Keeping the ship to one or perhaps two speed ups is best because it becomes surprisingly unwieldy at top speed, something which isn’t helped by the collision detection being unforgiving. There’s also a couple of rather cheap deaths to be found where the background splits with one path leading to a literal dead end but, for players willing to sit down and learn their way through it as would more often be expected of a horizontally scrolling example of the genre, Ano Gaia is enjoyable stuff and technically impressive as well.
There’s another C64CD release drifting it’s way around the interwebs this evening. Stercore is a no-nonsense, scrolling shoot ’em up for the Sinclair ZX Spectrum with 48K or more RAM which was developed by yours truly a little while ago with the intention being to enter it into the venerable CSS Crap Game Competition because, well, it’s pretty darned crap! The code languished for a quite while after being mostly completed and was finally pushed out of the door and into the wild after a quick wash and brush up.
Everything should be moving at a constant 50 frames a second during play – my DivIDE is currently in need of either a major service or more likely replacing so I didn’t get a chance to try it on real hardware before release, but it doesn’t appear to be dropping frames under emulation – and the backgrounds whip past at a dizzying eight pixels a frame since it’s all built from attribute cells rather than graphics data. Because it would probably be impossible to play at this speed if there were background collisions there isn’t anything to smack into, but parts of the landscape scroll over both the player and their assailants so a close eye needs to be kept to make sure enemies aren’t not lurking behind something.
There’s even some beeper-powered “music” on the title page which was composed by a Python script called Autotracker and then forced kicking and screaming into Beepola. For the sake of maintaining the 1980s budget game aesthetic, the Wham! The Music Box style sound driver was selected when compiling the music rather than going for any of the more complicated routines available and there are also some appropriately beep-laden sound effects during play as well.
This is my first complete assembly language game for the Spectrum and yes, that’s very apparent even without delving through the source code at GitHub – it’s recommended that anybody brave enough to do that wears hazmat gear or at the very least a good quality wetsuit and breathing apparatus – and, although I can accurately make the claim that Stercore has been written in 100% machine code, it really isn’t “pure machine code” as some people used to claim on their cassette inlays.

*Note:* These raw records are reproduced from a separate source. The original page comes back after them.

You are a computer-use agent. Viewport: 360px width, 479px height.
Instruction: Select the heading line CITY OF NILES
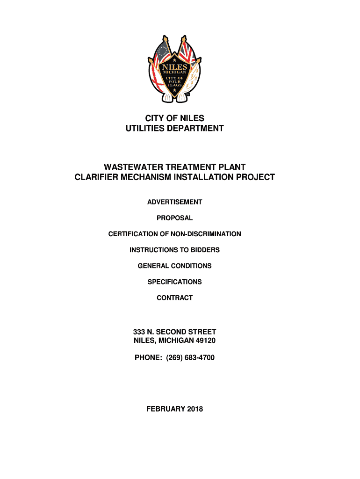click(174, 118)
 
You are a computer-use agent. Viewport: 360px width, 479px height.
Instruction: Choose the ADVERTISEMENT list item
click(174, 202)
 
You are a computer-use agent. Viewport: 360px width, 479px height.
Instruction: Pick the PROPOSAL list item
click(174, 218)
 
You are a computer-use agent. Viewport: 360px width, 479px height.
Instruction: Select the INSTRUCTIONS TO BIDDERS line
click(174, 250)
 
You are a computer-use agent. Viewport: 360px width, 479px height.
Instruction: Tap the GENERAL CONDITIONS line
click(174, 266)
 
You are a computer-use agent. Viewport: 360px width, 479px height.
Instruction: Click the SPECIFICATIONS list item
click(174, 282)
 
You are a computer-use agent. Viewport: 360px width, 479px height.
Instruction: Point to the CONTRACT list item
click(174, 298)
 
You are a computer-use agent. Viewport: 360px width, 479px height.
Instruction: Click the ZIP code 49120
click(205, 341)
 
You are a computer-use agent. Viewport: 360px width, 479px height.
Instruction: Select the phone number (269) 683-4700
click(187, 358)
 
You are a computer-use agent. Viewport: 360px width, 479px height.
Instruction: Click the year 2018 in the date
click(194, 409)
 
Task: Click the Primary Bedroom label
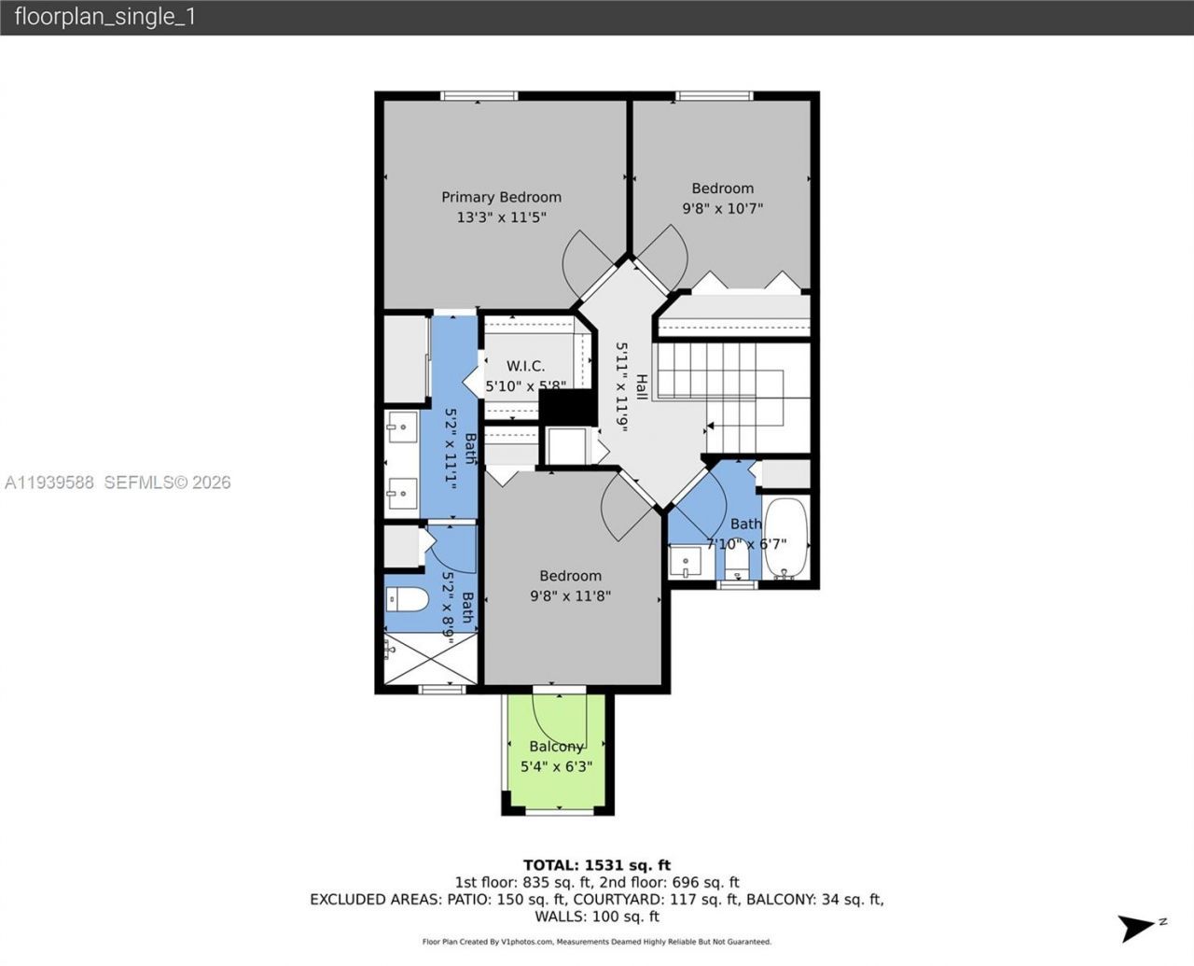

Oh no, this is the dirty, impure stuff that our parents would warn us about as children…
Things have been a little rough of late with everything being topped off with our thirteen-year-old dog King passing away on the 7th of June – he arrived here at the start of 2005 as a small, six week old bundle of fluff. I haven’t really been in a fit state for much of anything since then – I pretty much kept up with Retro Gamer and tried “powering through” and sticking to my blog schedules but only managed about half of the “planned” posts – and I was even quieter than usual on social media which is something of an achievement I suppose? I’ve just realised whilst writing this that it happened almost a month ago, but I’m still getting the occasional wobble when it would have been his dinner time…
I haven’t done much code since then, but the bulk of what I’ve written during that period has been “busy work” to keep my mind occupied more than anything else. Vallation hasn’t seen any attention because I didn’t dare sit down with anything that complicated where I could easily lose concentration halfway through modifying something important and leave myself with a steaming mess to knock the bugs out of later… I’m perfectly capable of doing things like that often enough as it is without any external encouragement!
One of the distractions was writing a game for the Spectrum for release under the C64CD brand. It’s pretty much done apart from needing quite a bit more level data, but now it’s that close to complete I’m sort of committed to finishing it as an entry for the venerable CSS Crap Game Competition. It’s crap in the sense that it’s incredibly simple as a game and my Z80 is shockingly bad to the point where I’m considering a disclaimer when the source goes up to Github warning people that it’s not there as a “learning tool” unless being used as an example of how things really shouldn’t be done. That doesn’t stop me being almost perversely proud of it for some reason?